Combining genes from different organisms is known as recombinant DNA technology, and the resulting organism is said to be “genetically modified,” “genetically engineered,” or “transgenic.” Genetically modified products (current or in the pipeline) include medicines and vaccines, foods and food ingredients, feeds, and fibers, amongst others.  (Human Genome Project Information 2006).

There are many benefits to be derived from this procedure – these include enhanced and improved crops, animals, environment and society. But, there are a lot of cons too – safety and ethics concerns being just two of these.  (Human Genome Project Information 2006)

What is the nature of the dispute between American and the European Union, and what are the reasons for this argument?
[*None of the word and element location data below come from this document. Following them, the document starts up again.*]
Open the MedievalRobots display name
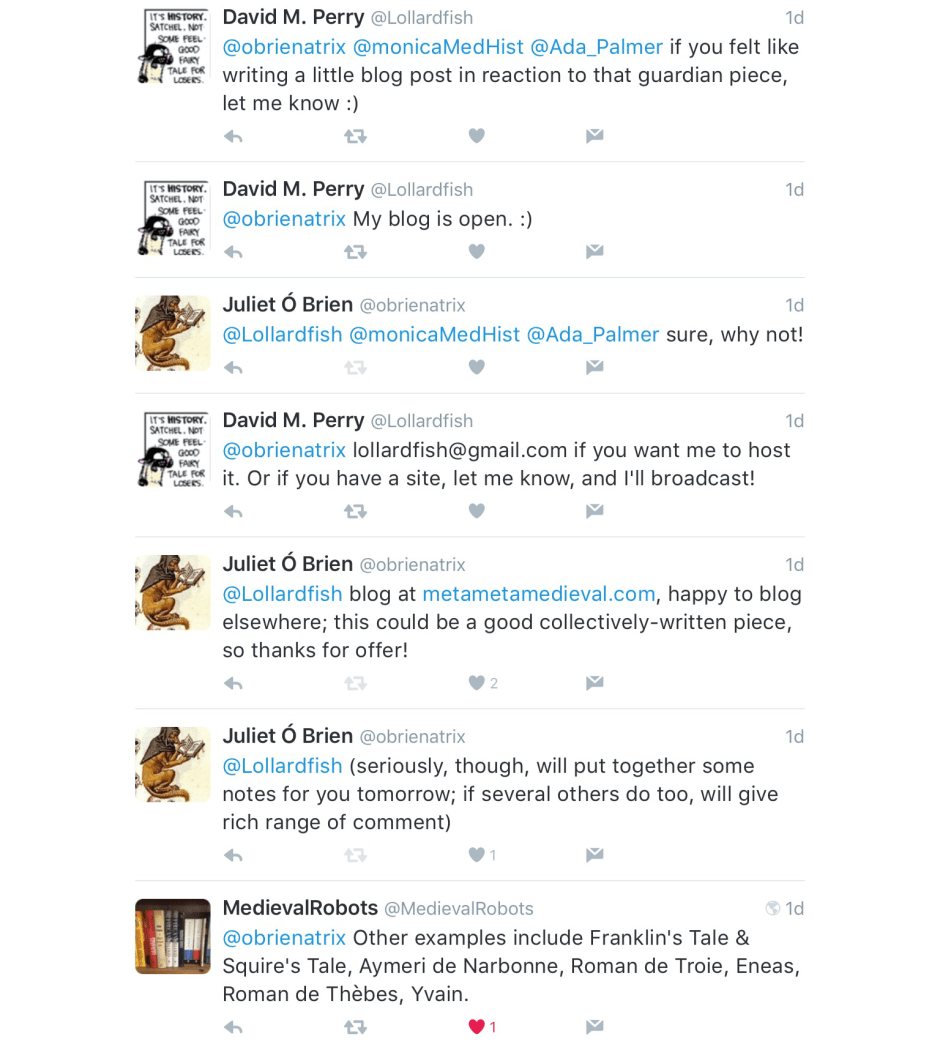Image resolution: width=940 pixels, height=1050 pixels. pyautogui.click(x=300, y=908)
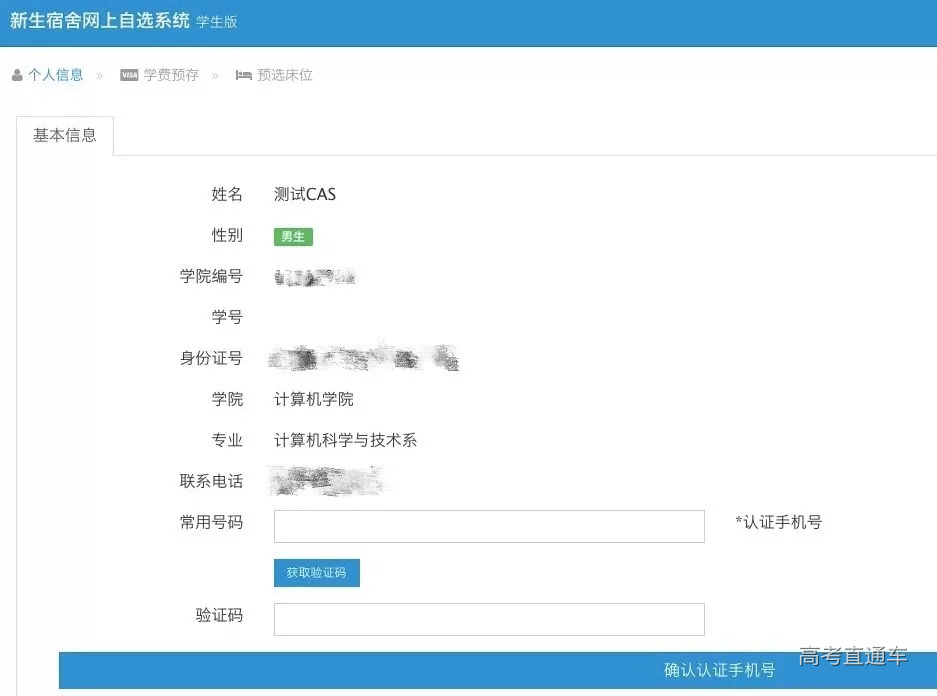Click the blurred 身份证号 value
This screenshot has height=696, width=937.
pyautogui.click(x=365, y=358)
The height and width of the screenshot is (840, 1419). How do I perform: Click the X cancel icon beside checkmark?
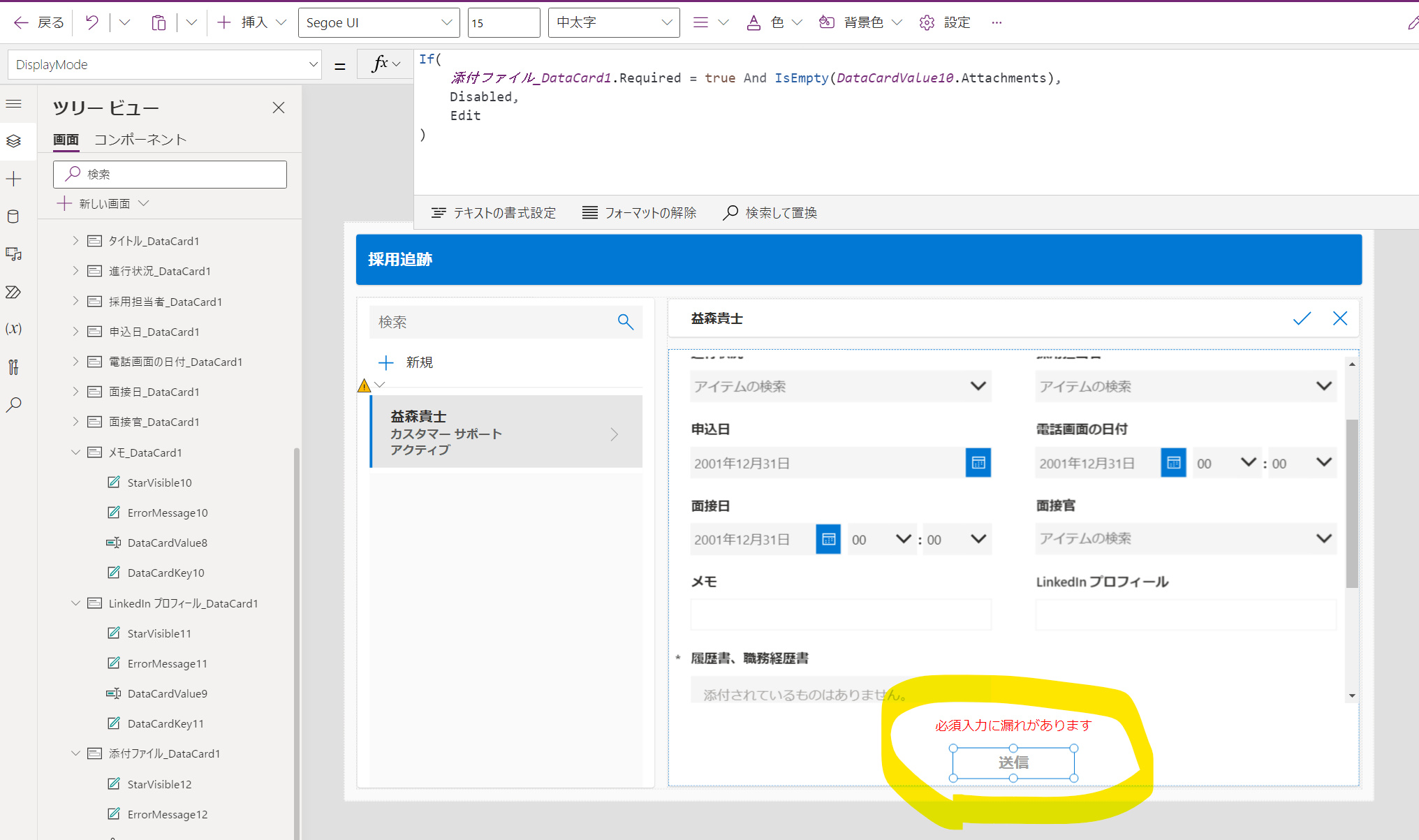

In the last ten years, American farmers have planted millions of acres of genetically modified varieties of vegetation, including corn, cotton and soybeans. In 2004, approximately 45% of this type of vegetation grown in America was genetically modified. Since many of the corn and soybeans in each year’s harvest become products like lecithin and corn oil, it’s not very surprising that as much as 75% of processed food which retails in America include ingredients which are derived from genetically modified plants (Pew Initiative on Food and Biotechnology 2005).

However, the Europeans see things in a slightly different manner to that of their American counterparts.  By way of providing some background information on the topic, in Europe, public confidence in all kinds of food has not been at an all time high in recent years, because of issues which are not at all related to genetic modification – including, for example, outbreaks of diseases such as Mad Cow’s Disease, or Bovine Spongiform Encephalopathy (BSE) to give it its scientific name.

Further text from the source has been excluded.